Root cause has been found.
Maybe in the future somebody would encounter similar problem, so I will try to make the story longer.
Customer was complaining, that sometimes only during weekends is loosing connections towards servers. We are still running VSX R77.30 with latest hotfix, no IPS blade running. Later on customer provided times, when connection has been lost (exact date omitted):
Monday 00:07 - 01:42
Sunday 00:16 - 00:25
Monday 00:05 - 01:33
Saturday 15:25 - 15:56
Sunday 00:20 - 01:33
Monday 00:10 - 01:48
Sunday 00:19 - 00:31
Monday 00:05 - 02:11
having such info with staggering recurrence , we did check first traffic logs. They appeared "business as usual", no unexpected drops, nothing else suspicious. Due to amount of affected servers, we picked up combination source and destination, and for few weekends we setup tcpdumps:
vsenv 10
fwaccel off
nohup tcpdump -s 96 -w /var/log/TCPDUMPoutside -C 200 -W 100 -Z root -i bond0.123 host 20.30.40.50 and host 10.20.30.40
nohup tcpdump -s 96 -w /var/log/TCPDUMPinside -C 200 -W 100 -Z root -i bond1.456 host host 20.30.40.50 and host 10.20.30.40
nohup tcpdump -s 96 -w /var/log/TCPDUMParp -C 200 -W 100 -Z root -i bond1.456 arp
So, from weekends we did have dumps. There was clearly visible, some connections were not able get through, re-transmissions, pings with missing reply and so on. Surprisingly it took many seconds, 30 or more. Then for minute was traffic visible, again drops, again visible.

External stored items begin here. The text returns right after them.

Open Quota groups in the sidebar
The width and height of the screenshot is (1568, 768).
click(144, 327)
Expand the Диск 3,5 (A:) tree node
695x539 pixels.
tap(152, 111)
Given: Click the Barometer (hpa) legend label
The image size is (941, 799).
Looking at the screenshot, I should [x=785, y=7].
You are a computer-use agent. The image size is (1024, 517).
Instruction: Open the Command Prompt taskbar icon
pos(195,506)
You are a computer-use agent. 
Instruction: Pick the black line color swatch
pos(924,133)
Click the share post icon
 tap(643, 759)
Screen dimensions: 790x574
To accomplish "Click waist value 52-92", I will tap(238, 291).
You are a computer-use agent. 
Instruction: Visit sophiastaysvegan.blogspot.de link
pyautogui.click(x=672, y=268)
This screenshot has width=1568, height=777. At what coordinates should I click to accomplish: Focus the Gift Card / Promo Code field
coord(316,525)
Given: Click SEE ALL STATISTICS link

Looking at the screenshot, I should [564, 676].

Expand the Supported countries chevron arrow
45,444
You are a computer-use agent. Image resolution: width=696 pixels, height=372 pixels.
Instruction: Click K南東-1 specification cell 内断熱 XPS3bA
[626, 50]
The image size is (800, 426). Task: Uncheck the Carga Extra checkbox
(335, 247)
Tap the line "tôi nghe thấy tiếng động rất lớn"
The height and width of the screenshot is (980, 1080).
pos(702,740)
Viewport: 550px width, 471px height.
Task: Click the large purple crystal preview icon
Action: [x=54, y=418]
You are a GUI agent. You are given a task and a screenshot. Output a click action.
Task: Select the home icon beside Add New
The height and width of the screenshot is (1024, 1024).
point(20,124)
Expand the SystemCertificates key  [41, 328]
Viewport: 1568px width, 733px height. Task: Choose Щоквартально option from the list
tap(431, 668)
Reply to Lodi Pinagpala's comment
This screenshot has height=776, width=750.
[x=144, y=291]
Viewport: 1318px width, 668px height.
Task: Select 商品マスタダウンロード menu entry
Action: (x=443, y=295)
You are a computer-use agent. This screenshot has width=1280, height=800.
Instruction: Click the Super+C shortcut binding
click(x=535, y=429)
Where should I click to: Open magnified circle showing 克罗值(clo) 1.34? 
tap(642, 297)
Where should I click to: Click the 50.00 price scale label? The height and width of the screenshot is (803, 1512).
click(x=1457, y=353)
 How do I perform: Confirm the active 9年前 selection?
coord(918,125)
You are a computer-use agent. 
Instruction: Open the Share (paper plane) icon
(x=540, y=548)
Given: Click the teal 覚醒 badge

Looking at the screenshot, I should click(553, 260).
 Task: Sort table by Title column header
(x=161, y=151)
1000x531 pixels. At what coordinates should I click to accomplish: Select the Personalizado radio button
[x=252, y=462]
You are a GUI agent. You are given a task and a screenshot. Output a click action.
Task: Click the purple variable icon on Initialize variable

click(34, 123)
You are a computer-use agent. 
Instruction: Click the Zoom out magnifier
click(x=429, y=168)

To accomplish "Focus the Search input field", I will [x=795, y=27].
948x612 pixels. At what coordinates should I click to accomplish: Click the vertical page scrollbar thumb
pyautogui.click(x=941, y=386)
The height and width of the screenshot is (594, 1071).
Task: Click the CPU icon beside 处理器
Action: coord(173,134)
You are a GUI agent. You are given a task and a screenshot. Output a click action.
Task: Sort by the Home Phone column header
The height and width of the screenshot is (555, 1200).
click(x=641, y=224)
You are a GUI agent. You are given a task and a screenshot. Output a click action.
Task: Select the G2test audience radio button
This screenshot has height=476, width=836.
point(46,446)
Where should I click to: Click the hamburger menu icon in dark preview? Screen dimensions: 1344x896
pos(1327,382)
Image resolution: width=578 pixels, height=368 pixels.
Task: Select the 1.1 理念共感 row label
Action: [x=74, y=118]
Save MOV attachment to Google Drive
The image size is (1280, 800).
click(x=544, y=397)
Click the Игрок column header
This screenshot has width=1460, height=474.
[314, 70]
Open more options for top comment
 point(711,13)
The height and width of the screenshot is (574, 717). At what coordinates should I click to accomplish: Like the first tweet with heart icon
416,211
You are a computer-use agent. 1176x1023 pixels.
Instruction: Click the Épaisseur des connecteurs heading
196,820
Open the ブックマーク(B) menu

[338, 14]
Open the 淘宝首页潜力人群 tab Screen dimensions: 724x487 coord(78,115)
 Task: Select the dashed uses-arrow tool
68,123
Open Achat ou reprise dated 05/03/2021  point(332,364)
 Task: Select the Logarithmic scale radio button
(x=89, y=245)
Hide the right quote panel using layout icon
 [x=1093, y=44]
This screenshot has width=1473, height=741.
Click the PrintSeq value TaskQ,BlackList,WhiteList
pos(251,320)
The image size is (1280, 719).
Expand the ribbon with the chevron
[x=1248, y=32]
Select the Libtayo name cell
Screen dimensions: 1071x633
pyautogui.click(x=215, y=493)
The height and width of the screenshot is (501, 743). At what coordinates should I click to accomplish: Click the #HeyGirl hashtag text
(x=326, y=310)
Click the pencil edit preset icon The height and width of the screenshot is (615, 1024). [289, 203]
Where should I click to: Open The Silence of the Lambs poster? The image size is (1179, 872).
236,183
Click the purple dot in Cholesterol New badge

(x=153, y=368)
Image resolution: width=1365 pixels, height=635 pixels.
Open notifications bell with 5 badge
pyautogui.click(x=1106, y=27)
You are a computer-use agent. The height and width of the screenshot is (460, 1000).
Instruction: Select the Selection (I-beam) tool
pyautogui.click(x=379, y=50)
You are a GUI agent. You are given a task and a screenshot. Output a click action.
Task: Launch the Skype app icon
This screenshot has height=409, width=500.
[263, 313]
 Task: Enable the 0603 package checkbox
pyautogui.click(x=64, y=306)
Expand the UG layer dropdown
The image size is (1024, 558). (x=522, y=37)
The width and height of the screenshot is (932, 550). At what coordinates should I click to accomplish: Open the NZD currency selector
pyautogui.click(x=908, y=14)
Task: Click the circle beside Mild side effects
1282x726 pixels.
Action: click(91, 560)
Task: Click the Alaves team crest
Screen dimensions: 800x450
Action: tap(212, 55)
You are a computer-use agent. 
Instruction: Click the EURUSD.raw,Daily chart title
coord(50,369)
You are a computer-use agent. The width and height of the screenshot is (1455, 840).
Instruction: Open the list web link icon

We reviewed traffic logs, nothing. We did try to review cpview history. As it is VSX, history is available for main gateway, not for particular virtual system (or I am wrong?), the only suspicious was sudden increase of interrupts, those were evenly distributed among all cores, so we assumed that no elephant session occurred. CPU history did show also minor increase, but in nothing to worry about. Even support case has been opened, believed, that we missed something. Sure, we missed!
We run on that weekend also: "nohup fw ctl zdebug -vs 10 drop | grep --line-buffered '20.30.40.50|10.20.30.40' | tee /var/log/fw_ctl_zdebug_drop_LOG.txt" which came empty. So far I had no time to review why, also we did not clearly figure out, why debug was switch itself off after few hours of running, even if there was no rulebase update, no IPS update and so on.
So I took strong coffee around midnight and run manually "fw ctl zdebug -vs 10 drop", just only watching, how text goes. It is an internal firewall, occasionally rulebase drop, otherwise very quiet. Then around time reported a real havoc started, stream of:
;[vs_10];[tid_0];[fw4_0];fw_log_drop_ex: Packet proto=6 10.1.2.3:37995 -> 10.20.30.50:1720 dropped by fwconn_memory_check Reason: full connections table;
So, customer was right, we were dropping traffic without any log.
From output was found, that source server is a testing server with product called Nessus, scanning every single tcp/udp port on every server behind that firewall. Further more, customer specifically demanded (like a year ago) to have opening "src server, any, any", therefore all traffic from that server was permitted in rulebase and written to connection table. It have opened 3000 new connections per second, exhausting connection table in less a minute. Some already established connections survived it, many newly created connections were dropped, neither permission no drop in traffic logs.
What we missed in this case is one important hint (using cpview where such is not visible):
[Expert@FW:10]# fw tab -t connections -s
HOST NAME ID #VALS #PEAK #SLINKS
localhost connections 8158 5130 24901 15333
We know, that customer has virtual system with maximum of 25 000 connections, such hint should not be missed. Also from past experience I had "knowledge", that full connection table is visible in traffic logs, but in that past case it was IPS blade complaining about connection table capacity, this customer has no IPS blade activated.
Case is solved, root cause has been found. I hope, that it might help somebody else in the future.